TASK-like K+ channels mediate effects of 5-HT and extracellular pH in rat dorsal vagal neurones in vitro.

Dorsal vagal neurones (DVN) receive serotonergic projections from the medullary raphé nuclei, suggesting that 5-HT modulates vagal activity. A previous study has shown that 5-HT excites DVN in part by inhibition of a K+ current via postsynaptic 5-HT2A receptors. As mRNA for the two-pore-domain K+ channels TASK-1 (KCNK3) and TASK-3 (KCNK9) has been found in DVN, we investigated the possibility that 5-HT exerts its effects via inhibition of these K+ channels using whole-cell patch-clamp techniques. In current clamp, 5-HT (20 microM) elicited a depolarization by 5.1+/-1.5 mV and an increase in firing rate. In voltage clamp, 5-HT reduced the standing outward current (ISO) at -20 mV by 106+/-17 pA, inhibiting a conductance (reversal, -95+/-4 mV) which displayed Goldman-Hodgkin-Katz outward rectification, supportive of a TASK-like K+ current.
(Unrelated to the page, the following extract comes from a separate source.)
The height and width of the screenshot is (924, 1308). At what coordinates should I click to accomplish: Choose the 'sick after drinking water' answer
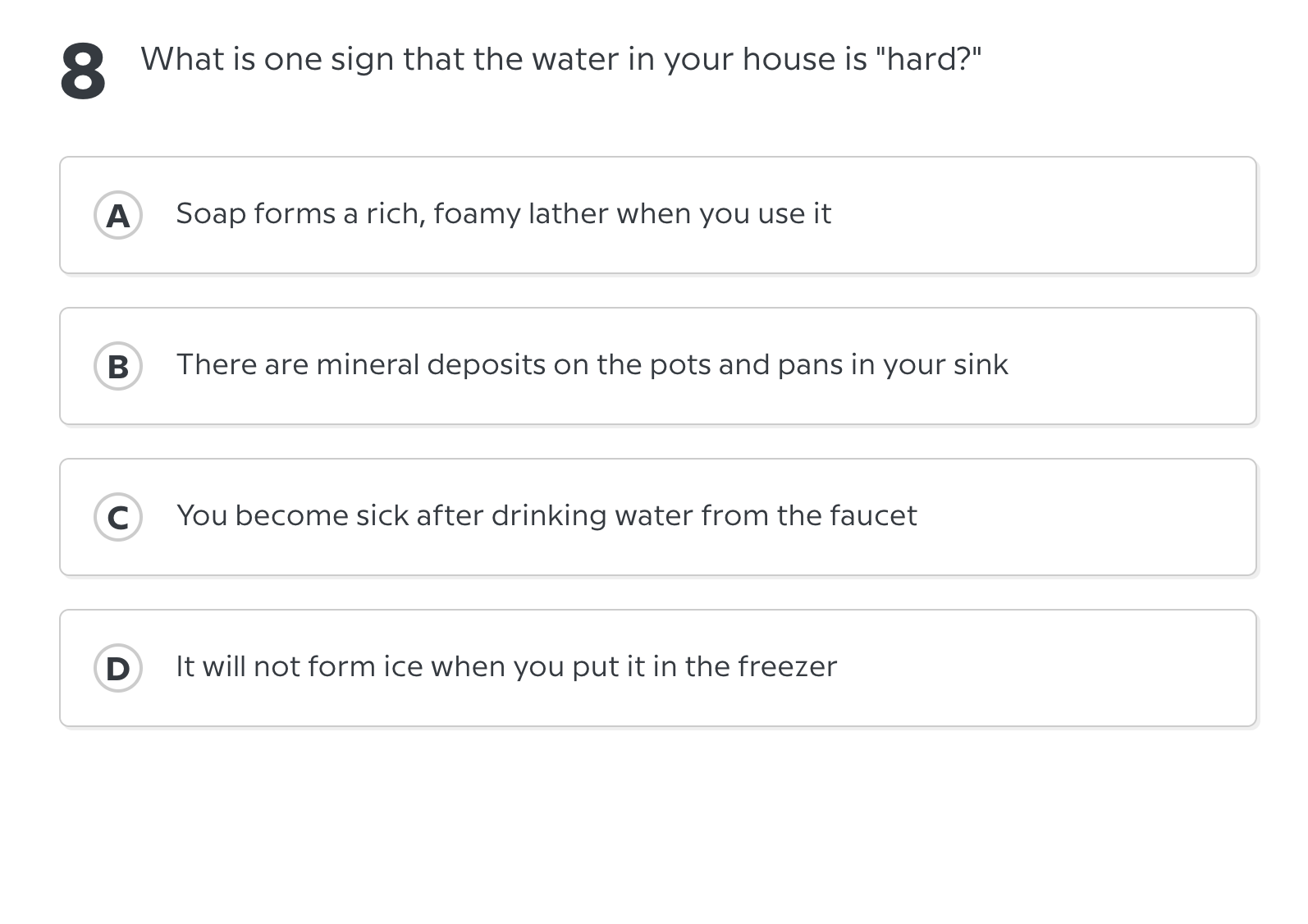coord(547,517)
Since TASK channels are modulated by extracellular pH (pHo), we next investigated the pH sensitivity of ISO in Hepes-buffered ACSF. At pHo 7.3, DVN exhibited an ISO of 147+/-15 pA at -20 mV. Acidification to pHo 6.3 reduced ISO to 85+/-13 pA, whereas raising pHo to 8.5 increased ISO to 216+/-26 pA. At pHo 7.3, ISO was inhibited by BaCl2 (IC50 465 microM), but unaffected by ZnCl2 (100 microM). 5-HT (10 microM) reduced ISO by 114+/-17 pA at pHo 7.3, but at pHo 6.3 the 5-HT-induced inhibition of ISO was significantly smaller. The present data suggest that the excitatory effects of 5-HT on DVN are mediated in part by inhibition of a TASK-like, pH-sensitive K+ conductance. The pharmacological profile of this conductance excludes TASK-3 homomers, but rather implicates TASK-1-containing channels.